Rough-skinned newts carry toxin levels far beyond what would be needed to deter most predators — enough to kill dozens of humans. Their primary predator, the common garter snake, has evolved resistance to this toxin. What best explains why newts carry such extreme toxicity?
ANewts evolved maximum toxicity to deter the widest possible range of predators, and snakes evolved resistance independently
BReciprocal selection in an evolutionary arms race — resistant snakes selected for higher toxicity, which selected for greater resistance, in an escalating cycle
CNewts evolved extreme toxicity due to abiotic environmental pressures unrelated to predation
DGarter snakes drove toxicity upward by preferentially consuming the least toxic newts, but snake resistance is a separate, non-coevolutionary adaptation
This is the textbook example of antagonistic coevolution. Toxic newts select for resistant snakes; resistant snakes survive to eat even more toxic newts, selecting for higher toxicity. Each species' extreme trait is only explicable as a response to the other — neither makes sense in isolation. Option D is close but wrong: the escalation requires that snake resistance itself also coevolves in response to newt toxicity, not that resistance arose independently.
Question 2 Multiple Choice
Darwin predicted the existence of a specific moth species based only on observing a Malagasy orchid with a 30-centimeter nectar spur. This prediction is grounded in which principle of coevolution?
ADiffuse coevolution — orchids adapt to a guild of pollinators, so any matching tongue length becomes likely
BConvergent evolution — orchids and moths independently evolve matching structures due to shared environmental pressures
CPairwise mutualistic coevolution — tight morphological matching between interacting species produces predictable trait correspondence
DThe Red Queen hypothesis — continuous escalation in spur length is driven by parasite pressure on the orchid
Darwin's prediction followed from the logic of pairwise mutualistic coevolution: if the orchid evolved a 30-cm spur, only a pollinator with a correspondingly long proboscis could access the nectar and pollinate it. Reciprocal selection between this specific orchid and its specific pollinator produces tight morphological matching — each species' traits mirror the other's. This is fundamentally different from diffuse coevolution (which produces generalized traits) and from convergence (which involves adaptation to a shared environment, not to each other).
Question 3 True / False
The Red Queen hypothesis predicts that coevolving species must continue evolving simply to maintain their current fitness relative to their coevolutionary partner.
TTrue
FFalse
Answer: True
In antagonistic coevolution (e.g., host-parasite, predator-prey arms races), any gain by one species reduces the relative fitness of the other. This means both species must keep evolving just to stay even — like running to stay in place, as the Red Queen does in Lewis Carroll. Standing still evolutionarily means falling behind as the partner evolves. This hypothesis is especially well-supported in host-parasite systems, where rapid parasite evolution maintains pressure on host immune defenses.
Question 4 True / False
Coevolution typically involves tight pairwise relationships between exactly two specific species.
TTrue
FFalse
Answer: False
Diffuse coevolution describes reciprocal selection between a species and an entire community of interacting partners rather than a single counterpart. A plant may evolve chemical defenses in response to a guild of herbivorous insects, not any single species. Recognizing diffuse vs. pairwise coevolution matters: pairwise coevolution predicts tight trait matching and vulnerability when one partner is lost, while diffuse coevolution produces generalized strategies and more robustness to the loss of individual interactors.
Question 5 Short Answer
What distinguishes coevolution from ordinary adaptation to the abiotic environment, and why does this distinction change predictions about evolutionary outcomes?
Think about your answer, then reveal below.

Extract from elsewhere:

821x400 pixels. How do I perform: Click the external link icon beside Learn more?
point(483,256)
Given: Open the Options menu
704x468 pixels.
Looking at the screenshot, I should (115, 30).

Model answer: In ordinary adaptation, a species evolves in response to fixed or slowly changing environmental factors (climate, terrain, nutrient availability). In coevolution, each species is itself a major selective pressure on the other — so as species A evolves, it changes the selective environment faced by species B, which then evolves, changing the environment for A again. This reciprocal dynamic can produce escalating arms races (where neither species reaches a stable optimum) or tight morphological matching (in mutualisms). It means evolutionary change in one species can be driven entirely by evolutionary change in another, independent of any abiotic shift — and losing one partner can strand the other with traits that no longer make sense.
The key insight is that the 'environment' driving evolution includes other evolving species. This creates dynamic, co-dependent evolutionary trajectories that have no parallel when adapting to static physical environments. Predictions differ: abiotic adaptation tends toward a stable local optimum; coevolution can sustain indefinite evolutionary change or lock species into dependencies that make extinction of one partner catastrophic for the other.